ECLI:NL:HR:2021:213

Hoge Raad

Datum uitspraak
12 februari 2021
Publicatiedatum
9 februari 2021
Zaaknummer
20/00986
Instantie
Hoge Raad
Type
Uitspraak
Procedures
  • Cassatie
Vindplaatsen
  • Rechtspraak.nl
AI samenvatting door LexboostAutomatisch gegenereerd

Cassatie tegen uitspraak over onroerendezaakbelastingen en waardering onroerende zaken

In deze zaak heeft [X] N.V. beroep in cassatie ingesteld tegen de uitspraak van de Rechtbank Oost-Brabant van 28 januari 2020, nr. SHE 18/99. De zaak betreft de beschikking op grond van de Wet waardering onroerende zaken en de aanslag in de onroerendezaakbelastingen van de gemeente ’s-Hertogenbosch voor het jaar 2017, met betrekking tot de onroerende zaak gelegen aan [a-straat 1] te [Q]. De Hoge Raad heeft de klachten van belanghebbende beoordeeld, maar deze konden niet leiden tot vernietiging van de uitspraak van de Rechtbank. De Hoge Raad heeft geen verdere motivering gegeven, aangezien de beoordeling van de klachten niet vereist was voor de eenheid of ontwikkeling van het recht, zoals vermeld in artikel 81, lid 1, van de Wet op de rechterlijke organisatie. De Hoge Raad heeft ook geen aanleiding gezien voor een veroordeling in de proceskosten. Uiteindelijk heeft de Hoge Raad het beroep in cassatie ongegrond verklaard. Dit arrest is uitgesproken op 12 februari 2021 door de vice-president R.J. Koopman, samen met de raadsheren J. Wortel en M.T. Boerlage, in aanwezigheid van de waarnemend griffier F. Treuren.

Uitspraak

HOGE RAAD DER NEDERLANDEN
BELASTINGKAMER
Nummer20/00986
Datum12 februari 2021
ARREST
in de zaak van
[X] N.V. te [Z] (hierna: belanghebbende)
tegen
het COLLEGE VAN BURGEMEESTER EN WETHOUDERS VAN DE GEMEENTE 'S-HERTOGENBOSCH
op het beroep in cassatie tegen de uitspraak van de Rechtbank Oost-Brabant van 28 januari 2020, nr. SHE 18/99, betreffende de ten aanzien van belanghebbende gegeven beschikking op grond van de Wet waardering onroerende zaken en de aanslag in de onroerendezaakbelastingen van de gemeente ’s-Hertogenbosch voor het jaar 2017 betreffende de onroerende zaak [a-straat 1] te [Q] .

1.Geding in cassatie

Belanghebbende heeft tegen de uitspraak van de Rechtbank beroep in cassatie ingesteld en daarbij een aantal klachten aangevoerd.
Het college van burgemeester en wethouders van de gemeente ‘s-Hertogenbosch heeft een verweerschrift ingediend.

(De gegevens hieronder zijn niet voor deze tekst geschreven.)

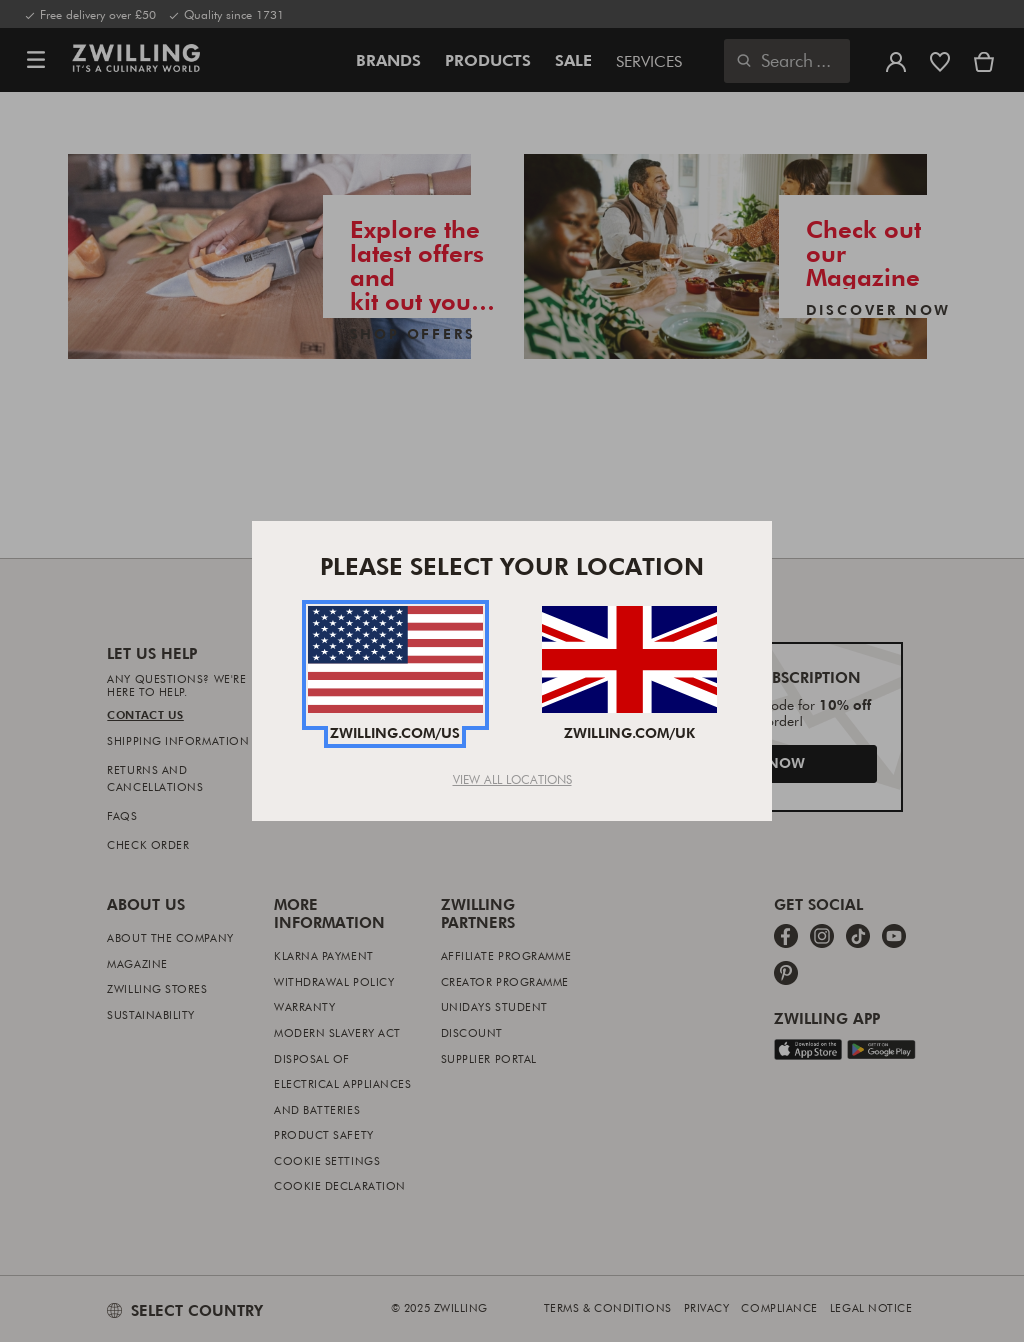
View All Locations (512, 779)
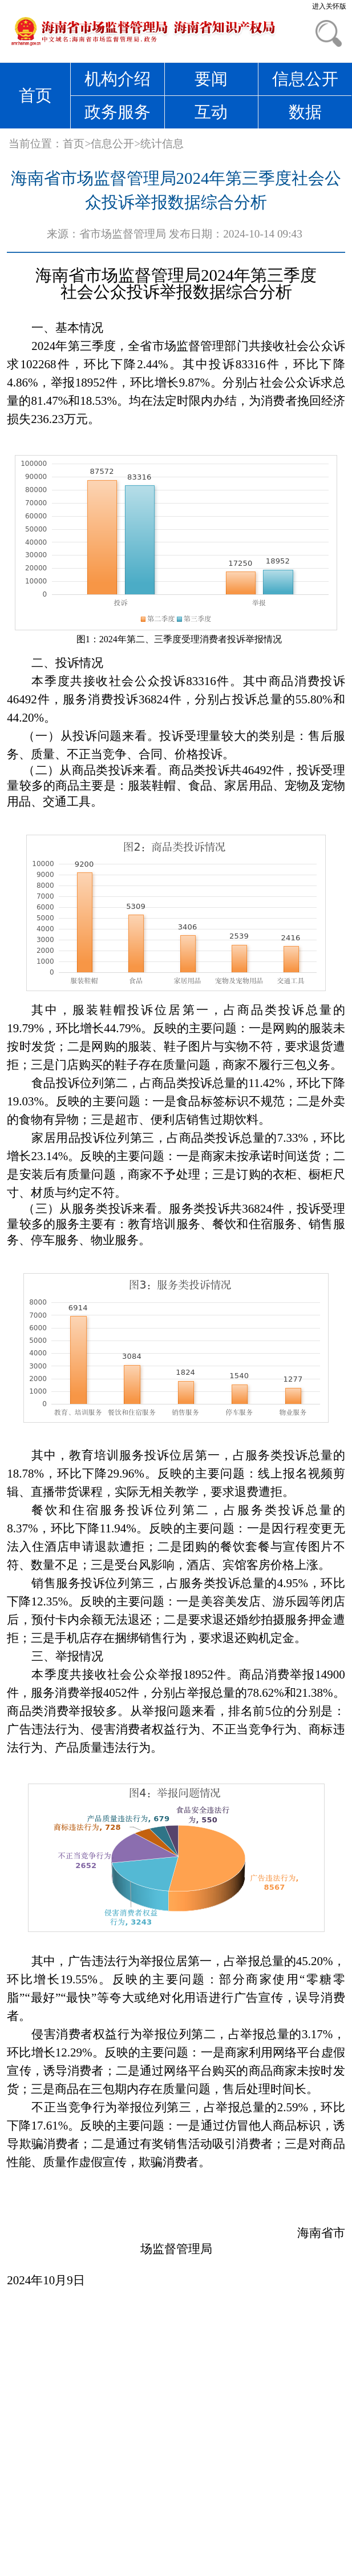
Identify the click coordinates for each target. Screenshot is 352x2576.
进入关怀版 (329, 6)
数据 (305, 112)
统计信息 (162, 144)
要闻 (211, 79)
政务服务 (117, 112)
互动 (211, 112)
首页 (35, 95)
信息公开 (305, 79)
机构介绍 (117, 79)
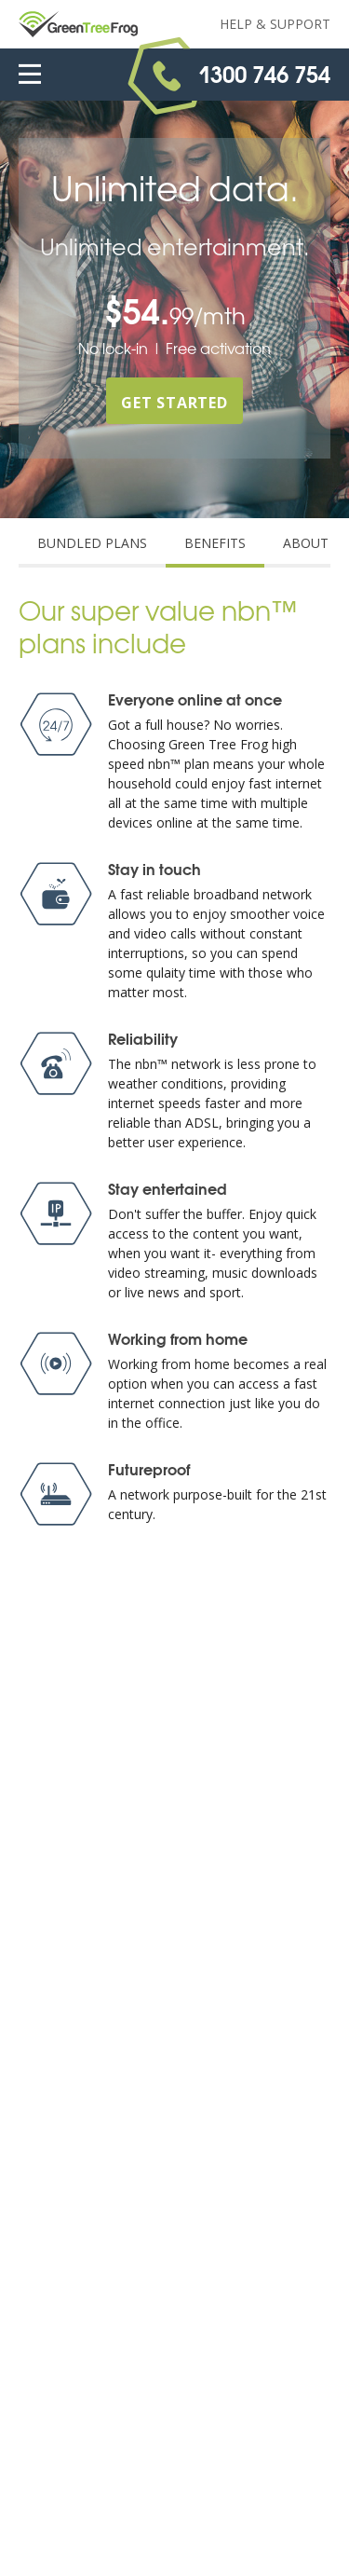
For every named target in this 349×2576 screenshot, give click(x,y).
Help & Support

2.Beoordeling van de klachten

De Hoge Raad heeft de klachten over de uitspraak van de Rechtbank beoordeeld. De uitkomst hiervan is dat deze klachten niet kunnen leiden tot vernietiging van die uitspraak. De Hoge Raad hoeft niet te motiveren waarom hij tot dit oordeel is gekomen. Bij de beoordeling van deze klachten is het namelijk niet nodig om antwoord te geven op vragen die van belang zijn voor de eenheid of de ontwikkeling van het recht (zie artikel 81, lid 1, van de Wet op de rechterlijke organisatie).

3.Proceskosten

De Hoge Raad ziet geen aanleiding voor een veroordeling in de proceskosten.

4.Beslissing

De Hoge Raad verklaart het beroep in cassatie ongegrond.
Dit arrest is gewezen door de vice-president R.J. Koopman als voorzitter, en de raadsheren J. Wortel en M.T. Boerlage, in tegenwoordigheid van de waarnemend griffier F. Treuren, en in het openbaar uitgesproken op 12 februari 2021.